## Prompt
Copy out the items below with every "How do I perform" changed to "How can I complete", leaving everything else as it stands.

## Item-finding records
-- begin --

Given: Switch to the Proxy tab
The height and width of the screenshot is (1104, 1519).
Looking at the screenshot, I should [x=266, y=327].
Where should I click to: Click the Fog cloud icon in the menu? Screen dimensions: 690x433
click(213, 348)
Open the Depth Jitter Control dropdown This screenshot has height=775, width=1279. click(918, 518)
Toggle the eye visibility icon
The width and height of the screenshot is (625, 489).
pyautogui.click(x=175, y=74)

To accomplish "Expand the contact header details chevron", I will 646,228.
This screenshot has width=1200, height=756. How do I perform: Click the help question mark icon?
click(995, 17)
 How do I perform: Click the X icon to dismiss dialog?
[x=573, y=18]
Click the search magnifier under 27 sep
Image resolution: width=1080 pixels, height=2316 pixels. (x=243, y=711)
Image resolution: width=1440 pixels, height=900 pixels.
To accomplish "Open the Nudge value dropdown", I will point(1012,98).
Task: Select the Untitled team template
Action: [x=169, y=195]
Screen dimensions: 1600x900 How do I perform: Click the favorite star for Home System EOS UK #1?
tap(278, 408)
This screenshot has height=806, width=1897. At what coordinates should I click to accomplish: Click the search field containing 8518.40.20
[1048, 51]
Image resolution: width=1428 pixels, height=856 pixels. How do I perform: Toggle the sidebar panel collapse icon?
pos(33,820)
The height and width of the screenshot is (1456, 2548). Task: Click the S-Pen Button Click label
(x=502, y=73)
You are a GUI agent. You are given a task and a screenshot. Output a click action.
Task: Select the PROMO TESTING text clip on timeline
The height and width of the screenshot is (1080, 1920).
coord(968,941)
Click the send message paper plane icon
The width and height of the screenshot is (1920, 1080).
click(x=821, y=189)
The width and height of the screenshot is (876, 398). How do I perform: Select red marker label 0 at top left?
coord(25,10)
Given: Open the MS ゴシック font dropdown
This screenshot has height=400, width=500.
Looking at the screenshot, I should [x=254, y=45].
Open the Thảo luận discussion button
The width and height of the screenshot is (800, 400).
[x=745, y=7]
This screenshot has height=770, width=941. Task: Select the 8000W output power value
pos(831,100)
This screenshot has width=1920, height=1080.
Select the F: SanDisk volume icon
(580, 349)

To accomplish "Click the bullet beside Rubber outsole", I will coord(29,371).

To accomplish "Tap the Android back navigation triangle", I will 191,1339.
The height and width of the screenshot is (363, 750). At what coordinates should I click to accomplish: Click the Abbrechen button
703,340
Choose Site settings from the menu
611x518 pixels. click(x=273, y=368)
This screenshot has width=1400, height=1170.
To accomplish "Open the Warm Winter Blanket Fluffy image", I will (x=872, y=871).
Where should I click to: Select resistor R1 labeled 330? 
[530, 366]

-- end --

## Response to the task
Given: Switch to the Proxy tab
The height and width of the screenshot is (1104, 1519).
Looking at the screenshot, I should [x=266, y=327].
Where should I click to: Click the Fog cloud icon in the menu? Screen dimensions: 690x433
click(213, 348)
Open the Depth Jitter Control dropdown This screenshot has height=775, width=1279. click(918, 518)
Toggle the eye visibility icon
The width and height of the screenshot is (625, 489).
pyautogui.click(x=175, y=74)

To accomplish "Expand the contact header details chevron", I will 646,228.
This screenshot has width=1200, height=756. How can I complete: Click the help question mark icon?
click(995, 17)
 How can I complete: Click the X icon to dismiss dialog?
[x=573, y=18]
Click the search magnifier under 27 sep
Image resolution: width=1080 pixels, height=2316 pixels. (x=243, y=711)
Image resolution: width=1440 pixels, height=900 pixels.
To accomplish "Open the Nudge value dropdown", I will point(1012,98).
Task: Select the Untitled team template
Action: [x=169, y=195]
Screen dimensions: 1600x900 How can I complete: Click the favorite star for Home System EOS UK #1?
tap(278, 408)
This screenshot has height=806, width=1897. At what coordinates should I click to accomplish: Click the search field containing 8518.40.20
[1048, 51]
Image resolution: width=1428 pixels, height=856 pixels. How can I complete: Toggle the sidebar panel collapse icon?
pos(33,820)
The height and width of the screenshot is (1456, 2548). Task: Click the S-Pen Button Click label
(x=502, y=73)
You are a GUI agent. You are given a task and a screenshot. Output a click action.
Task: Select the PROMO TESTING text clip on timeline
The height and width of the screenshot is (1080, 1920).
coord(968,941)
Click the send message paper plane icon
The width and height of the screenshot is (1920, 1080).
click(x=821, y=189)
The width and height of the screenshot is (876, 398). How can I complete: Select red marker label 0 at top left?
coord(25,10)
Given: Open the MS ゴシック font dropdown
This screenshot has height=400, width=500.
Looking at the screenshot, I should [x=254, y=45].
Open the Thảo luận discussion button
The width and height of the screenshot is (800, 400).
[x=745, y=7]
This screenshot has height=770, width=941. Task: Select the 8000W output power value
pos(831,100)
This screenshot has width=1920, height=1080.
Select the F: SanDisk volume icon
(580, 349)

To accomplish "Click the bullet beside Rubber outsole", I will coord(29,371).

To accomplish "Tap the Android back navigation triangle", I will 191,1339.
The height and width of the screenshot is (363, 750). At what coordinates should I click to accomplish: Click the Abbrechen button
703,340
Choose Site settings from the menu
611x518 pixels. click(x=273, y=368)
This screenshot has width=1400, height=1170.
To accomplish "Open the Warm Winter Blanket Fluffy image", I will (x=872, y=871).
Where should I click to: Select resistor R1 labeled 330? 
[530, 366]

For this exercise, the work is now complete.